Qatar's economic sectors reflect the small size of the country. Qatar relies heavily on the oil sector, exporting some 650,000 barrels a day, mostly to Europe and eastern Asia. The services sector is the country's second-largest economic sector and most important non-oil sector. According to the CIA World Factbook for 2001, the sector's contribution to GDP reached 50 percent in 1996. The industrial sector is also an important contributor to the economy, accounting for 49 percent of GDP in 1996. This sector is dominated by the oil industry, which accounts for a little over 40 percent of GDP. The non-oil manufacturing sector, on the other hand, accounts for only 8.8 percent, according to the EIU. Agriculture is an insignificant contributor to the economy, accounting for roughly 1 percent of GDP.

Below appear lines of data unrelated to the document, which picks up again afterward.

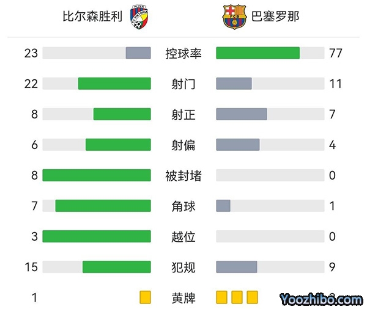Click the 黄牌 yellow cards label
This screenshot has width=367, height=309.
click(184, 297)
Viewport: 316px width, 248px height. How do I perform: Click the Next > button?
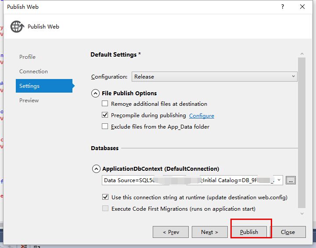click(x=209, y=232)
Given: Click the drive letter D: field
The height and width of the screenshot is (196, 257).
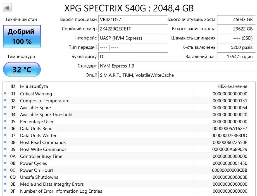Looking at the screenshot, I should (x=133, y=57).
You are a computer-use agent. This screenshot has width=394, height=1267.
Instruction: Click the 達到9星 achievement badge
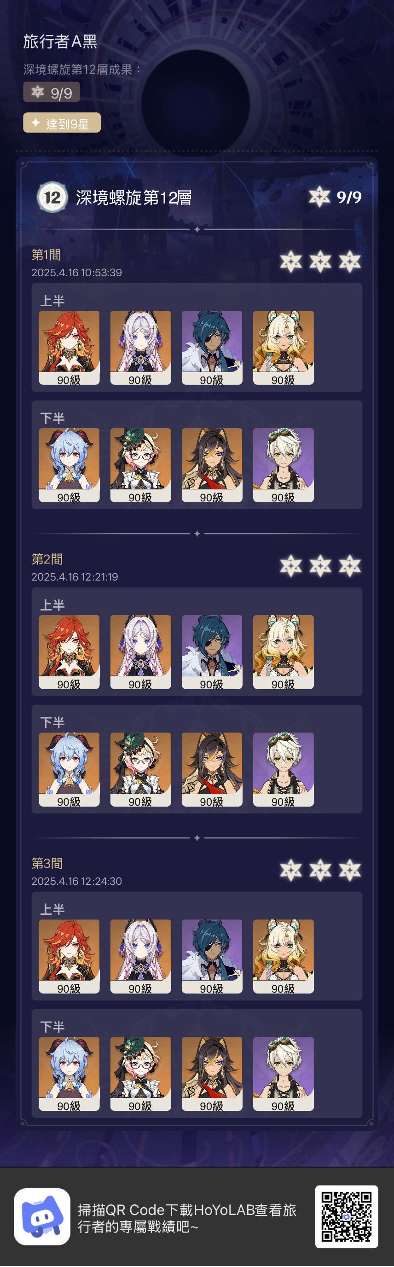62,123
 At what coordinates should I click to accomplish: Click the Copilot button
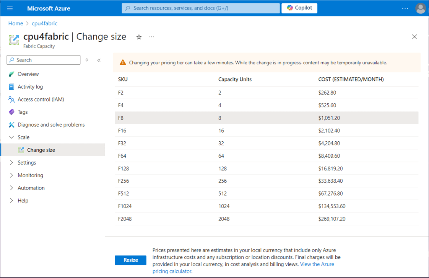pos(299,8)
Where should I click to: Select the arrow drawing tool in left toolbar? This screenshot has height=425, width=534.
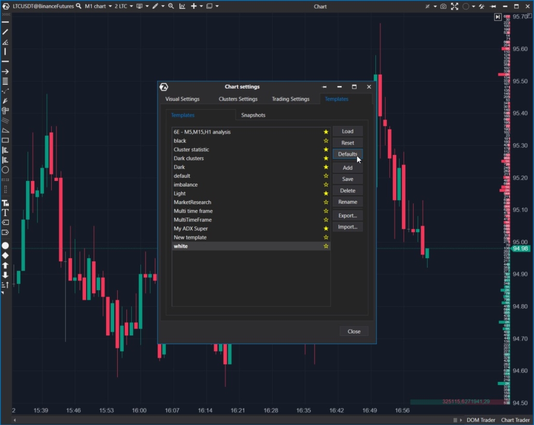[x=5, y=72]
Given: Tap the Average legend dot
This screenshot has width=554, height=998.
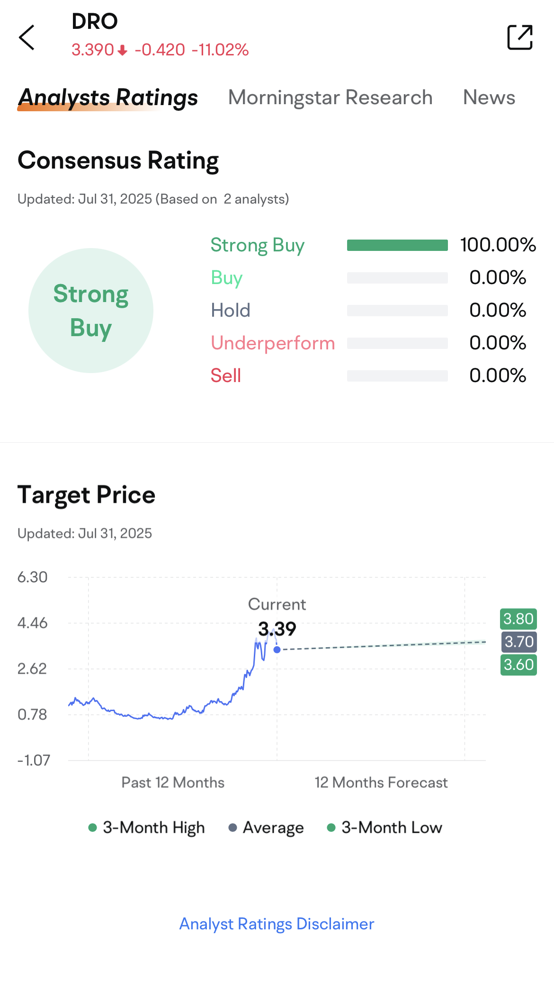Looking at the screenshot, I should pos(232,828).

One of the greatest problems facing all of Qatar's economic sectors is the dependence on oil revenue and the adverse impact of the fluctuation of oil prices on the country's investment climate and fiscal deficit. Lower oil prices generally mean lower revenue for the government. Reduced government revenues in turn translate into lower government spending on economic projects, a situation that brings about an overall slowdown in the economy.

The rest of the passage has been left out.